To bolster this, Mencap, backed by the Royal College of Nursing (RCN), was calling for more to be done.

The charity also sent Freedom of Information (FOI) requests to NHS foundation trusts and English universities offering courses in medicine or adult nursing. The FOI requests gathered 63 responses from universities and 118 responses from trusts.

These revealed:

  •  Almost half (47%) of hospitals do not include information on learning disability in their induction training for clinical staff
  • Almost a quarter (22%) of universities do not include training on making reasonable adjustments to the care of someone with a learning disability (which are a legal duty under the Equality Act 2010) in their undergraduate medicine degree.
Jan Tregelles, Mencap’s chief executive, said: “Every day, three people with a learning disability die avoidable deaths. Yet, a quarter of health professionals say they have never been given training on learning disability.
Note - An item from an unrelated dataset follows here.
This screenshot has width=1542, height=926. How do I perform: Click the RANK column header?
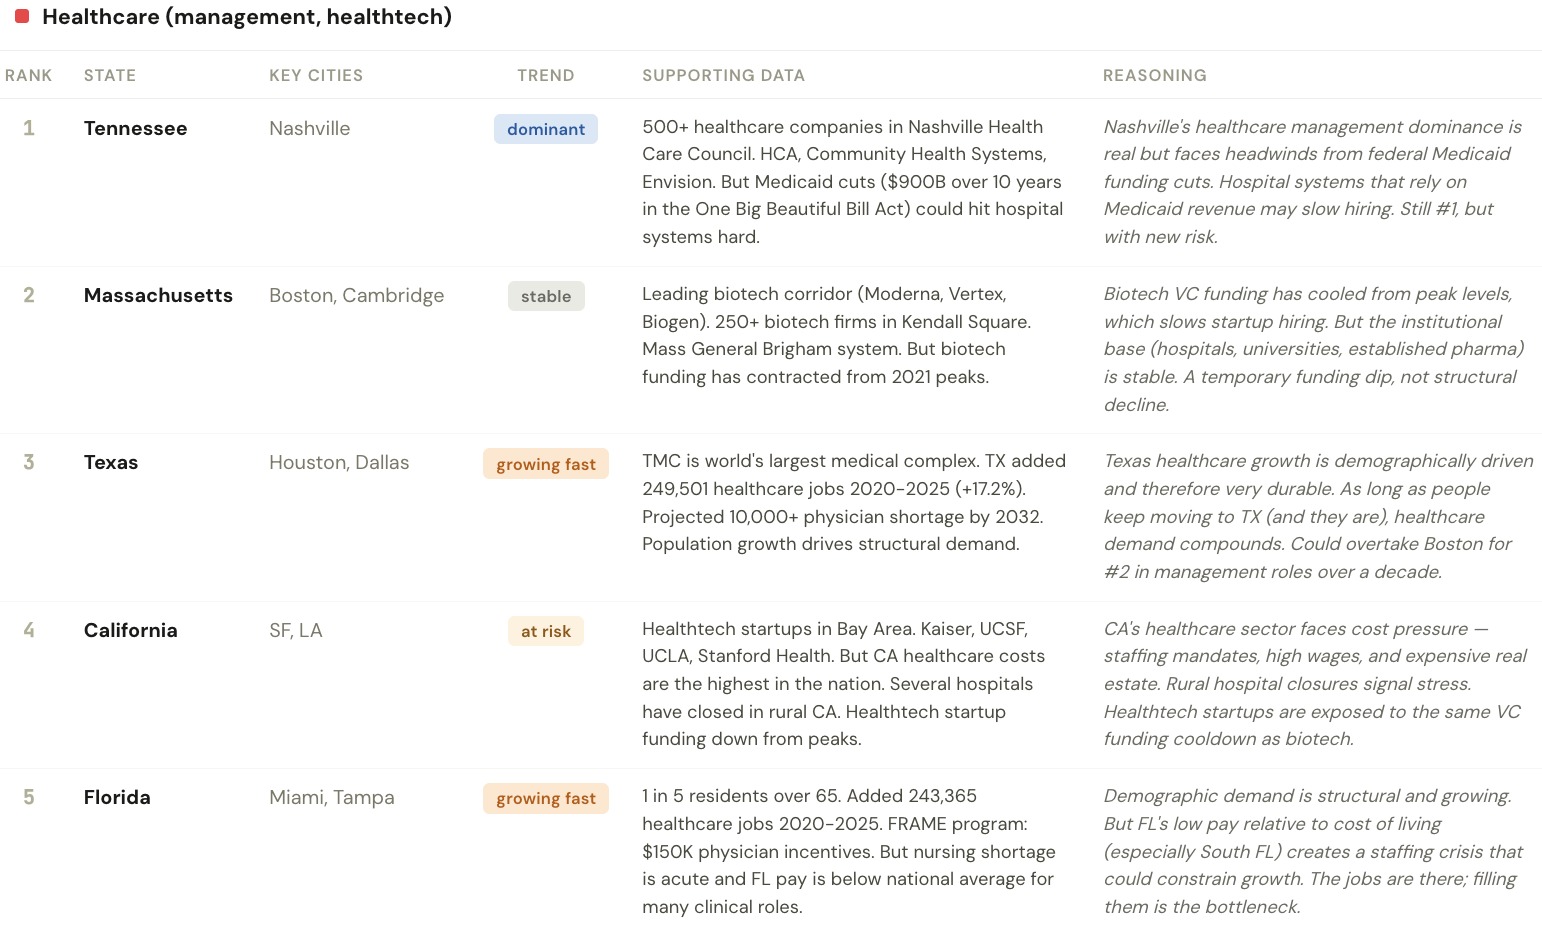[x=28, y=75]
We all need to act to fix this.

“NHS England has made real efforts to improve care for people with a learning disability but this scandal has been well-known for over a decade, and families still contact us who believe their loved ones should not have died whilst in hospital care.
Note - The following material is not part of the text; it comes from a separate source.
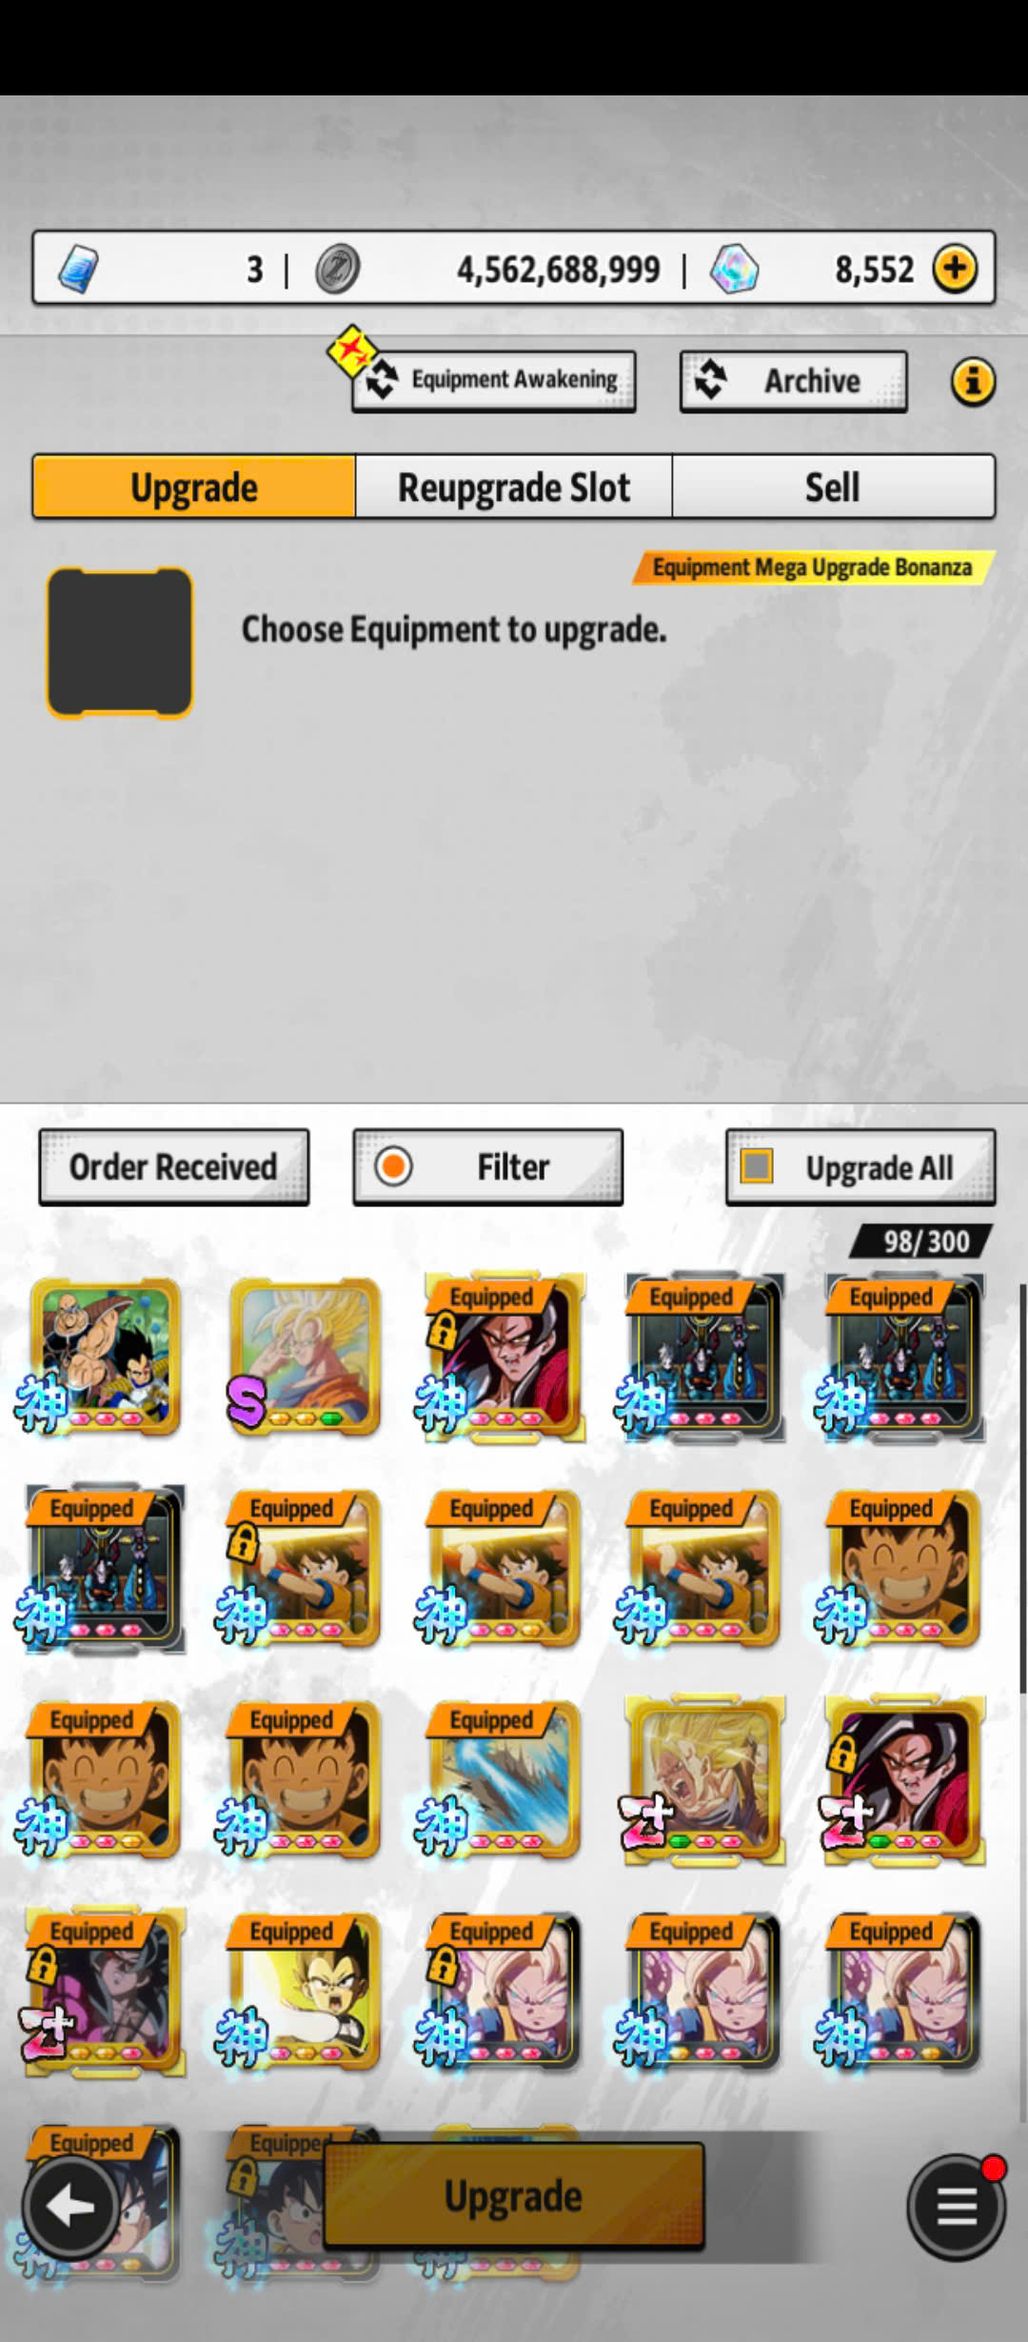Screen dimensions: 1028x2342
Task: Open the Order Received sort options
Action: [174, 1167]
“Government and NHS England must now ensure no healthcare professional steps foot in a hospital without having training on providing healthcare to people with a learning disability.”

RCN chief executive and general secretary Janet Davies said: “No patient should ever die or be harmed because healthcare staff haven’t had the right training to care for them properly.

“Nursing staff want to be able to deliver the best possible care to every patient, but they need the right education to be able to do that.”

*Glover, G. and Emerson, E. Estimating how many deaths of people with learning disabilities in England could be prevented by better medical care (2013). Tizard Learning Disability Review, 18(3): 146-149. DOI:10.1108/TLDR-03-2013-0025
**Heslop, P., Blair, P., Fleming, P., Hoghton, M., Marriott, A., & Russ, L. (2013) Confidential Inquiry into premature deaths of people with learning disabilities (CIPOLD): Final Report (2013). Norah Fry Research Centre.